+++ Textauszug
Zuerst ein rechtspopulistischer Artikel der Zornedinger CSU-Vorsitzenden Sylvia Boher im örtlichen Parteiblatt und dann die verbale Entgleisung ihres Stellvertreters Johann Haindl, der den aus Kongo stammenden katholischen Pfarrer Olivier Ndjimbi-Tshiende als “Neger” bezeichnet haben soll: CSU-Bezirkschefin Ilse Aigner werden die fremdenfeindlichen Auswüchse ihrer Parteifreunde in der 8000-Seelen Gemeinde Zorneding 20 Kilometer östlich von München offenbar zu bunt. Aigner teilte der Süddeutschen Zeitung nun mit, dass sie gegen Haindl Ordnungsmaßnahmen prüfen lasse. Auch ein Parteiausschlussverfahren ist demnach möglich.

Haindl wird in einem Interview mit der Lokalredaktion des Münchner Merkur wie folgt zitiert: “Der muss aufpassen, dass ihm der Brem (Anmerkung d. Red: Altpfarrer von Zorneding) nicht mit dem nackerten Arsch ins Gesicht springt, unserem Neger.” Haindl kommentierte damit die Reaktion des Pfarrgemeinderates auf einen umstrittenen Artikel der CSU-Ortsvorsitzenden zur Flüchtlingspolitik. Das Gremium hatte den Ortsverband daraufhin aufgefordert, eine Grafik der Zornedinger Kirchen vom Cover des Parteiblattes zu nehmen.
++++++
+++ Ausgangsmaterial
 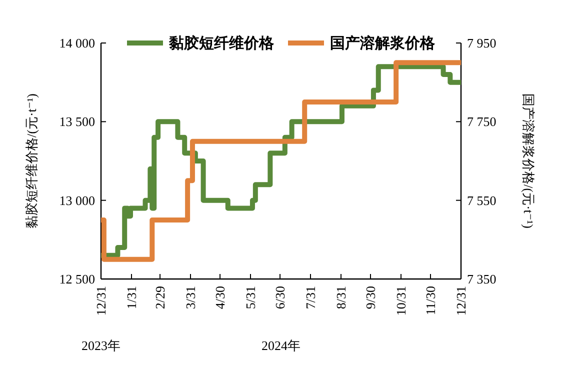 What do you see at coordinates (370, 298) in the screenshot?
I see `x-tick-label: 9/30` at bounding box center [370, 298].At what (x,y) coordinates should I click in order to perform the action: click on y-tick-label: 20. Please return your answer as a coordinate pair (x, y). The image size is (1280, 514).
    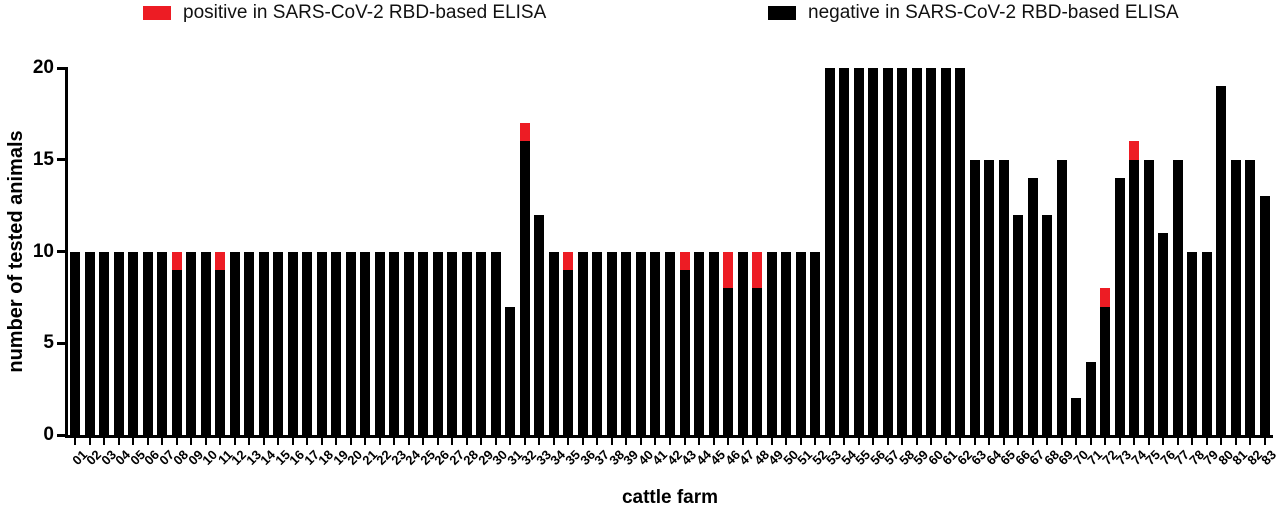
    Looking at the image, I should click on (43, 68).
++++++
*Aufgabenstellung:*
[1] Prüfen Sie, ob die folgenden Aussagen mit dem Textauszug übereinstimmen, und antworten Sie jeweils mit Ja oder Nein samt den entscheidenden Wörtern des Textauszugs als wörtlichem Zitat. (a) Zorneding liegt 20 Kilometer östlich von München. (b) Der Pfarrer Olivier Ndjimbi-Tshiende stammt aus Kongo. (c) Aigner hat Haindl bereits aus der Partei ausgeschlossen.
[2] Schreiben Sie aus dem Textauszug den Abschnitt von "Zuerst ein rechtspopulistischer" bis "Parteiausschlussverfahren ist demnach möglich." wortgetreu ab.

*Lösungen:*
[1]
(a) Ja: „20 Kilometer östlich von München“
(b) Ja: „den aus Kongo stammenden katholischen Pfarrer Olivier Ndjimbi-Tshiende“
(c) Nein: „Auch ein Parteiausschlussverfahren ist demnach möglich.“

[2]
Zuerst ein rechtspopulistischer Artikel der Zornedinger CSU-Vorsitzenden Sylvia Boher im örtlichen Parteiblatt und dann die verbale Entgleisung ihres Stellvertreters Johann Haindl, der den aus Kongo stammenden katholischen Pfarrer Olivier Ndjimbi-Tshiende als “Neger” bezeichnet haben soll: CSU-Bezirkschefin Ilse Aigner werden die fremdenfeindlichen Auswüchse ihrer Parteifreunde in der 8000-Seelen Gemeinde Zorneding 20 Kilometer östlich von München offenbar zu bunt. Aigner teilte der Süddeutschen Zeitung nun mit, dass sie gegen Haindl Ordnungsmaßnahmen prüfen lasse. Auch ein Parteiausschlussverfahren ist demnach möglich.